> [ABOUT THIS EXERCISE]
In the listing below, locate the line that contains "Open the согласие" and the line that contains "The image size is (1400, 800).". Restate word for word those two lines and every line between them, and nothing else.

> [INFORMATION]

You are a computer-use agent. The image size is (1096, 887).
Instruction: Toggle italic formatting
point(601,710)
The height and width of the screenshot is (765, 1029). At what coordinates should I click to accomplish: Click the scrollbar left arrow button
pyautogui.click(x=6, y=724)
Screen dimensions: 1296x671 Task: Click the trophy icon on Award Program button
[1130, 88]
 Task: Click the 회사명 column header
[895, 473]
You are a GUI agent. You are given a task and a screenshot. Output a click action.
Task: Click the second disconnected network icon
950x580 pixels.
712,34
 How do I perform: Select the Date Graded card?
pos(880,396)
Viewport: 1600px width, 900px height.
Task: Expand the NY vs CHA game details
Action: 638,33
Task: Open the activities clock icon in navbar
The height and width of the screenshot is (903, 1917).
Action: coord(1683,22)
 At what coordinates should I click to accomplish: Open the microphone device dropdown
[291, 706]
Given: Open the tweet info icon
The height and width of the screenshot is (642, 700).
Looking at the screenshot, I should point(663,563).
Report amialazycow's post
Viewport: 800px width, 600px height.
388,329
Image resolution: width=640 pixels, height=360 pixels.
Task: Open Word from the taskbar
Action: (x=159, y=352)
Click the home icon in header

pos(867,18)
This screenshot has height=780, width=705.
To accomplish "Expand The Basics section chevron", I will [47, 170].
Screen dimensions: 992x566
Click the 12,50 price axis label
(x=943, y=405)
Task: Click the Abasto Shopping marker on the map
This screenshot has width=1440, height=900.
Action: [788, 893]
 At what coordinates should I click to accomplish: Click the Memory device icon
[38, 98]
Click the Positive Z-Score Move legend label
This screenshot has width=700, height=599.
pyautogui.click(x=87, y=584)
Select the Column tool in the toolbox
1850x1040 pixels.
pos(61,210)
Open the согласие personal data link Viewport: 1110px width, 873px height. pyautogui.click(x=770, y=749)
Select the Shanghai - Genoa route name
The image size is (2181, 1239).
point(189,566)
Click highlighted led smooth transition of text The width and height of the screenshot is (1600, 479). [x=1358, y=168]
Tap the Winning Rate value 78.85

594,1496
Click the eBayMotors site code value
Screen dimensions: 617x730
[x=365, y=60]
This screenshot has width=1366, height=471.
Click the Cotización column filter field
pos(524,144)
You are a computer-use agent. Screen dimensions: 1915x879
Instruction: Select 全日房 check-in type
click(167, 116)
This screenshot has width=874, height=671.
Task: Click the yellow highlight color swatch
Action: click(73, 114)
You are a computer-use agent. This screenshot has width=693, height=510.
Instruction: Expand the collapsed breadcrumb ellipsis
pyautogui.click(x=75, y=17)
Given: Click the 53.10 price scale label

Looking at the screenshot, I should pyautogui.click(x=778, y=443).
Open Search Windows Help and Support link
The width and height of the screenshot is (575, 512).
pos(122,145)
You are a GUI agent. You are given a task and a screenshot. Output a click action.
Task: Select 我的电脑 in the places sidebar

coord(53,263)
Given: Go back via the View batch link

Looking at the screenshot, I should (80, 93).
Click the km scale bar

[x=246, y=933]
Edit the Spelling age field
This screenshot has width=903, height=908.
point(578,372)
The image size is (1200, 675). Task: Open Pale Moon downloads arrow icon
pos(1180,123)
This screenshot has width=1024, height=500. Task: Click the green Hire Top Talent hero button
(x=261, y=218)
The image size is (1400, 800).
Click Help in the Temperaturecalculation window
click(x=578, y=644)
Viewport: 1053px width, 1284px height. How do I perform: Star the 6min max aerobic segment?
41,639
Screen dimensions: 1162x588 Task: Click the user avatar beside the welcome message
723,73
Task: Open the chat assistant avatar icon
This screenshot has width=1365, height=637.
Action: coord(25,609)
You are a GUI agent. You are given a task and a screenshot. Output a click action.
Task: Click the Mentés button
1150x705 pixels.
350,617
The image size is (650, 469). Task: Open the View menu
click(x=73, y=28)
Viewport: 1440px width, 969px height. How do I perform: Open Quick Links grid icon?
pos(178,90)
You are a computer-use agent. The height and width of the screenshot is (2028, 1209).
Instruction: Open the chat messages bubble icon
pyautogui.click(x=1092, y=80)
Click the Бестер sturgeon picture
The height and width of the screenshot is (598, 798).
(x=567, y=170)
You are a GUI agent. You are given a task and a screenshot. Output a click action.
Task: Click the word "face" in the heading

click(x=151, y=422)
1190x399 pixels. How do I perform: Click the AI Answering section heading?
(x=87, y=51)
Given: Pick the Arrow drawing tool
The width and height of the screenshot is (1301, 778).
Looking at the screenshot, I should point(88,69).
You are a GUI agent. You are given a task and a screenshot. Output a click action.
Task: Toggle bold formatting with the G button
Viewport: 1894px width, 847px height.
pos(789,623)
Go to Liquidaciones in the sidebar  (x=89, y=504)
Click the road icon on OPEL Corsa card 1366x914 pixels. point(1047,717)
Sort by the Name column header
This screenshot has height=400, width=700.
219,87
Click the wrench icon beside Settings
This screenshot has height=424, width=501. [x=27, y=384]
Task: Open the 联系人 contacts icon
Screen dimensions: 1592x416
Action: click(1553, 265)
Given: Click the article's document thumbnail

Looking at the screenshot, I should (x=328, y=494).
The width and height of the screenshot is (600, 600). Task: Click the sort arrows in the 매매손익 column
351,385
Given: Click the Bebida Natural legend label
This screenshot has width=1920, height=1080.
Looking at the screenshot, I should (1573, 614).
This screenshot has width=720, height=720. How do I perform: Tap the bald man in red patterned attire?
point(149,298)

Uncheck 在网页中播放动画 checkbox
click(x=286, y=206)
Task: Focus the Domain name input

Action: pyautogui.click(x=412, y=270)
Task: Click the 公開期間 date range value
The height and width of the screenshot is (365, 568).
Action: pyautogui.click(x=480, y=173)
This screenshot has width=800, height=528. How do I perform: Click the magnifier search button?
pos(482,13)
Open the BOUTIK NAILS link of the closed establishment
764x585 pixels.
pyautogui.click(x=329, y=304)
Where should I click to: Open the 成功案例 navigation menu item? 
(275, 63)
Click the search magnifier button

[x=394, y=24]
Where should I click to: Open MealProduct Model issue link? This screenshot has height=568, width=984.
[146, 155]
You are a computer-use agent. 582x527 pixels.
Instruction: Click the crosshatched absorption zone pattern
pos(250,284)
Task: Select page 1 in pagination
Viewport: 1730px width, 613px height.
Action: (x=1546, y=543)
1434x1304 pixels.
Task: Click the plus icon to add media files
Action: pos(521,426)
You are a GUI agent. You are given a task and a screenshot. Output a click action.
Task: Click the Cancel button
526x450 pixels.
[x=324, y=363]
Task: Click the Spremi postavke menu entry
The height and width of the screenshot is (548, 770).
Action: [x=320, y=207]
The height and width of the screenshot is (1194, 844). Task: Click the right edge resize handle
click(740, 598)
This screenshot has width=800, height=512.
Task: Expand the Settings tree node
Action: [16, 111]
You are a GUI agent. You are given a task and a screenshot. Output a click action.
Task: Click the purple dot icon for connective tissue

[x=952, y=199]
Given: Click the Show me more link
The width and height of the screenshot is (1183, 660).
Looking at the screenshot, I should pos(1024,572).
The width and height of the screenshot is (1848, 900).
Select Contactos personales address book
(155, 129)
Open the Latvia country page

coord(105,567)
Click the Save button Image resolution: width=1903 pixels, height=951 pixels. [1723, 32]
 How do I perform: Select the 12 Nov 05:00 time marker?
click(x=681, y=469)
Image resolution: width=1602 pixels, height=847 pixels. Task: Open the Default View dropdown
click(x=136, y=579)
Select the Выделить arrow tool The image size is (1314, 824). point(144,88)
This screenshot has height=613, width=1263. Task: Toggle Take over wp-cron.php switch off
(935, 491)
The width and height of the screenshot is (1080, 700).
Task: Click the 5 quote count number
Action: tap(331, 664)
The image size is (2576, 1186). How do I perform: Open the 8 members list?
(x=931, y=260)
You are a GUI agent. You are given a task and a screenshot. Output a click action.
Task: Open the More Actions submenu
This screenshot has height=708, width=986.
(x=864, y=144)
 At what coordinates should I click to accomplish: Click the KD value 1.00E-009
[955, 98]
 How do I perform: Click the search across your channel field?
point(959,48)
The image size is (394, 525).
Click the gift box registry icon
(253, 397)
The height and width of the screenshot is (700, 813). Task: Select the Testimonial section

> [ANSWER SPACE]
Open the согласие personal data link Viewport: 1110px width, 873px height. pyautogui.click(x=770, y=749)
Select the Shanghai - Genoa route name
The image size is (2181, 1239).
point(189,566)
Click highlighted led smooth transition of text The width and height of the screenshot is (1600, 479). [x=1358, y=168]
Tap the Winning Rate value 78.85

594,1496
Click the eBayMotors site code value
Screen dimensions: 617x730
[x=365, y=60]
This screenshot has width=1366, height=471.
Click the Cotización column filter field
pos(524,144)
You are a computer-use agent. Screen dimensions: 1915x879
Instruction: Select 全日房 check-in type
click(167, 116)
This screenshot has width=874, height=671.
Task: Click the yellow highlight color swatch
Action: click(73, 114)
You are a computer-use agent. This screenshot has width=693, height=510.
Instruction: Expand the collapsed breadcrumb ellipsis
pyautogui.click(x=75, y=17)
Given: Click the 53.10 price scale label

Looking at the screenshot, I should pyautogui.click(x=778, y=443).
Open Search Windows Help and Support link
The width and height of the screenshot is (575, 512).
pos(122,145)
You are a GUI agent. You are given a task and a screenshot. Output a click action.
Task: Select 我的电脑 in the places sidebar

coord(53,263)
Given: Go back via the View batch link

Looking at the screenshot, I should (80, 93).
Click the km scale bar

[x=246, y=933]
Edit the Spelling age field
This screenshot has width=903, height=908.
point(578,372)
The image size is (1200, 675). Task: Open Pale Moon downloads arrow icon
pos(1180,123)
This screenshot has width=1024, height=500. Task: Click the green Hire Top Talent hero button
(x=261, y=218)
The image size is (1400, 800).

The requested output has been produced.